1. In this paper, we analyze the runtime and size of the index file with different sizes for GML data when constructing an index.

The land cover data were chosen as the experimental data in this group, which contained 112,334 elements, and the size of the GML documents exceeded 500 MB. These data were divided into many groups, of which the minimum was about 100 MB and the maximum was about 500 MB.

As shown in Figure 9, with the amount of GML data increasing, the index construction time and the size of the index file also increase. The time of the index construction is linearly related to the GML document size. The average 100 MB GML document required 688.93 s. Due to the time consumed in the network transmission for calling the WFS service to obtain the GML data, if the GML documents were local, much less time would be required to construct indexes for GML documents with the same amount of data. From the retrieval space, an increase in GML data has less effect on the size of the index files, which reflects the functions of compression and index optimization for the comprehensive index of Lucene with the large amount of data.

2. The GML data of point elements, line elements, and area elements were selected as research objects. Using the same GML document size, we constructed an index for these objects, and documented the runtime and the size of index files.

In Figure 10, under the same size of GML documents (Figure 10a or Figure 10b) and different types of elements, the construction time of point elements is the shortest, and its index file size is the smallest, while the construction time of area elements is the longest, and the index file size is the greatest. The experimental results are consistent with expectations. Compared to point elements, line elements and area elements are supposed to store more coordinate points. Thus, GML data increased, and there was much more time and space to store and parse the GML data. In addition, with more compressive spatial relations for line and area elements, the Lucene Spatial module required much more time and memory to construct the spatial index for the spatial information of geographical elements. Thus, the computing time was longer and the index file size was larger. However, the trend of space change of Figure 1b is slightly different from that of Figure 1a because most of the polygons are regular polygons, and thus the size of index files is very close to that of line elements (the same as time), and is still consistent with the above rules.

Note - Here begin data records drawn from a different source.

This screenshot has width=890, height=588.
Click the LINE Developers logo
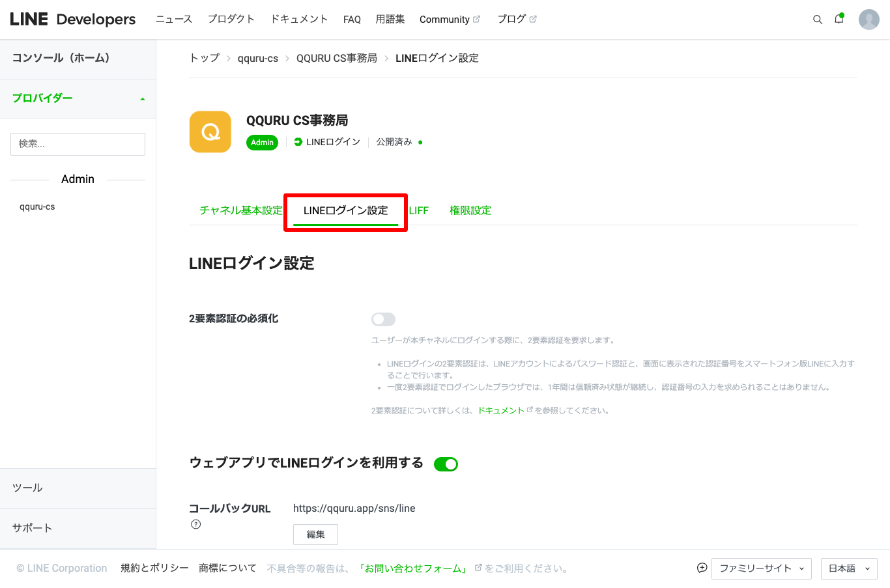(73, 20)
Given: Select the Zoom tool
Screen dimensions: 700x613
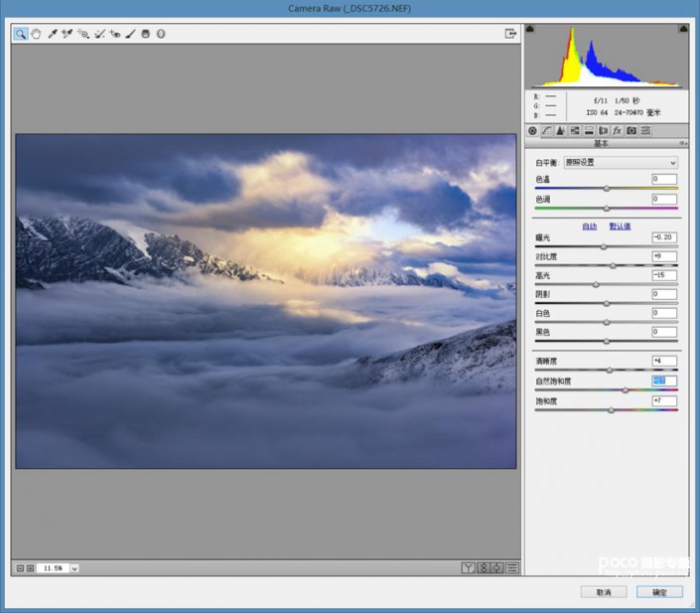Looking at the screenshot, I should [21, 34].
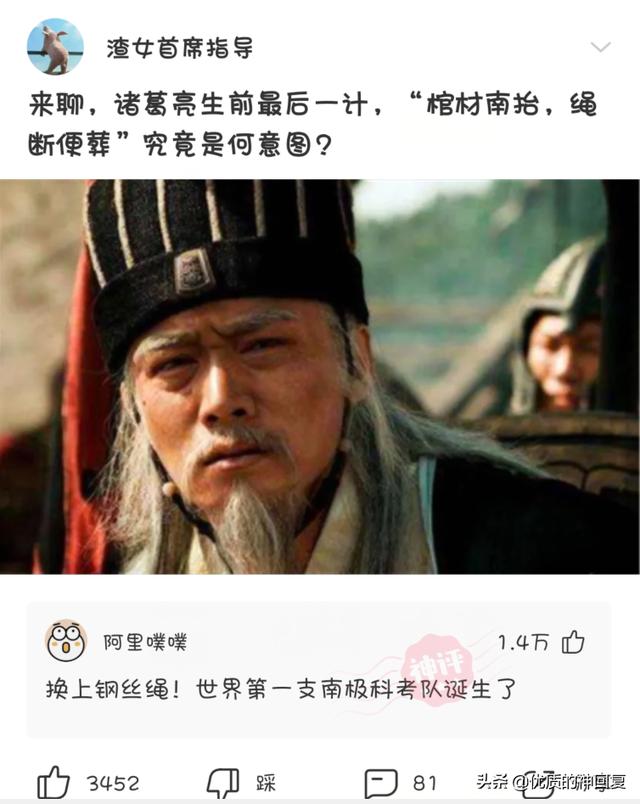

5.4. Retrieval Effectiveness

The recall and precision ratio are effective indicators for analysis of retrieval quality. The recall ratio represents the ratio of the number of relevant results to all that meet the retrieval conditions. The precision ratio represents the ratio of the number of relevant results to all that are retrieved. These formulas are defined as in Equations (16) and (17):

R e c a l l = \frac{C}{M}

(16)

P r e c i s i o n = \frac{C}{T},

(17)

where

C

represents the correlation result numbers of retrieval,

M

represents all result numbers of meeting the retrieval conditions, and

T

represents the numbers of all retrieved results.

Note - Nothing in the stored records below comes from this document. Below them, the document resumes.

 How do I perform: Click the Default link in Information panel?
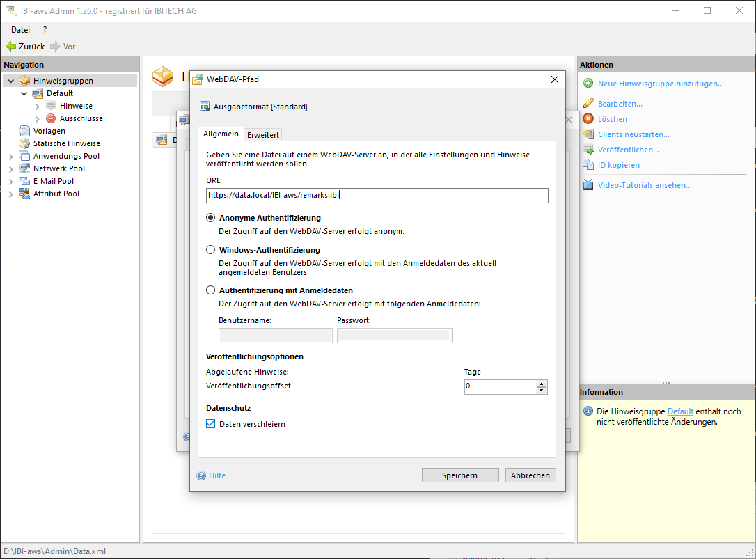[679, 411]
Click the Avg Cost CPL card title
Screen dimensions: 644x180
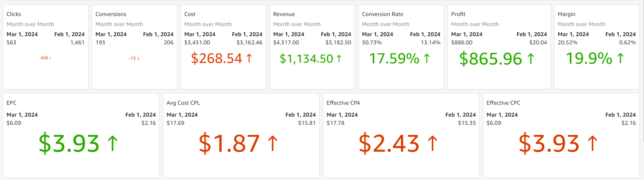point(183,103)
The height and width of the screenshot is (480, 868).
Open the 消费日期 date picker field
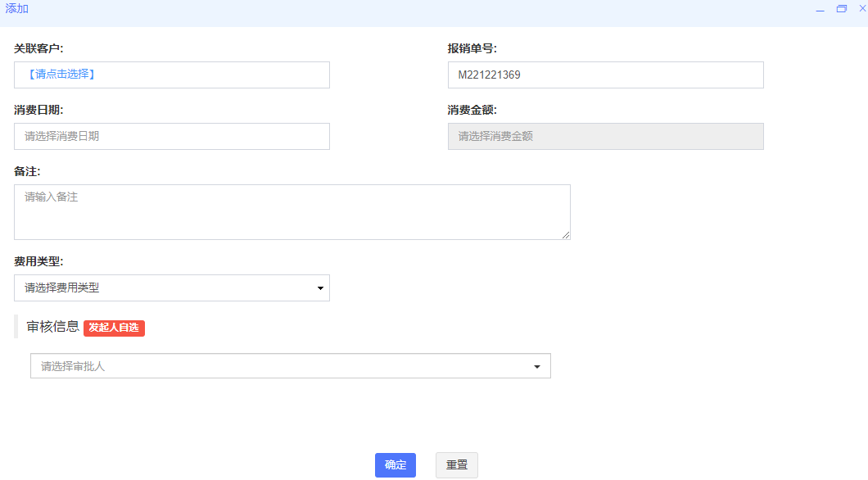172,136
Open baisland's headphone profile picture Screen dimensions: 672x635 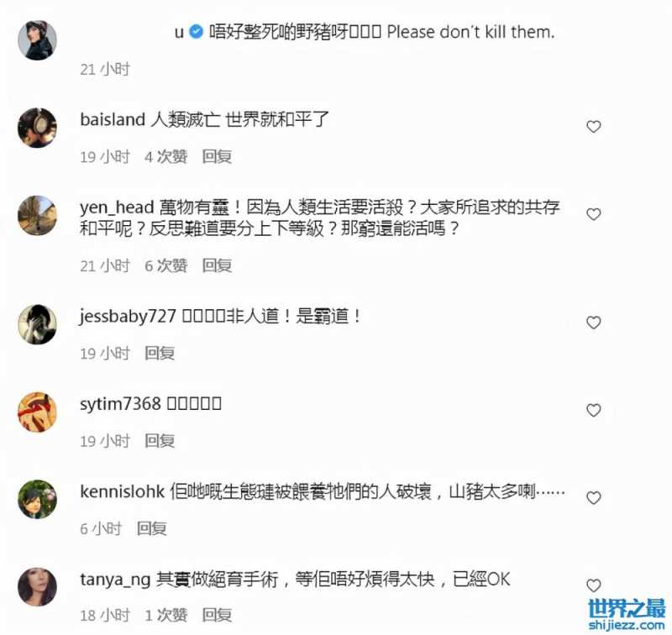coord(37,128)
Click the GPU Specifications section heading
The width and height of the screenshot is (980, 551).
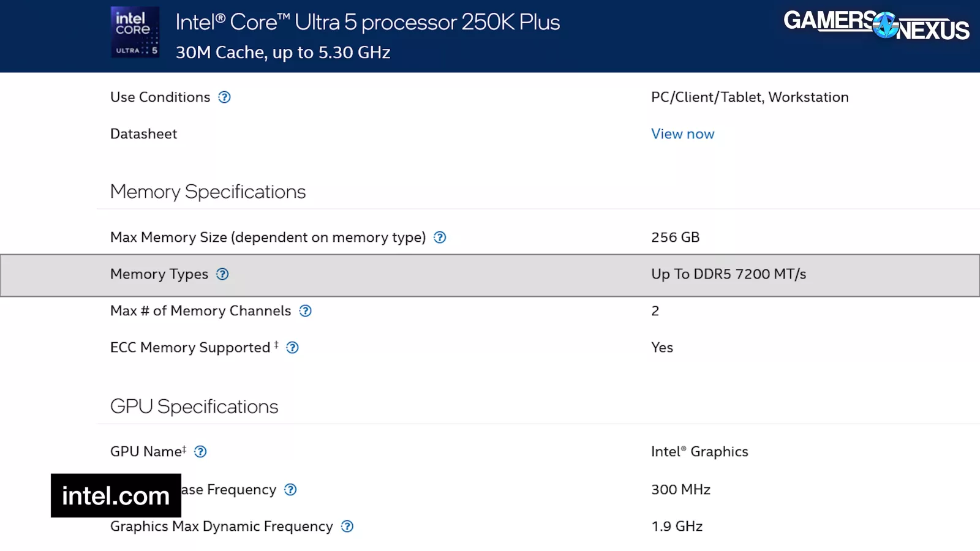coord(194,407)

In order to verify the retrieval quality, this paper designs the retrieval experiment based on Oracle as a contrast experiment. Oracle has launched Oracle Spatial, a spatial query component, and Oracle Text, a full-text retrieval component, where the full index uses the Chinese_lexer analyzer. These components can construct spatial indexes and full-text indexes. Table 6 shows a comparison of the two methods.

According to the statistics of the retrieval results, as shown in Table 6, the proposed method proved the validity of the experiments. Compared to the method based on Oracle, in general, the R value of the proposed method is higher than that of the method based on Oracle; however, for P it is the opposite. There are two main reasons. First, although IkAnalyzer could provide a richer Chinese word segmentation interface, more useless words are divided, which affects the precision, while the Chinese_lexer analyzer can identify the vast majority of Chinese words and improve the efficiency. Thus, for spatial retrieval, this paper uses compressive indexes and retrieval result ranking to obtain more relevant results; the method based on Oracle is usually performed by attribute retrieval and then space retrieval, in which some relevant results are filtered out. The results almost meet the retrieval requirements.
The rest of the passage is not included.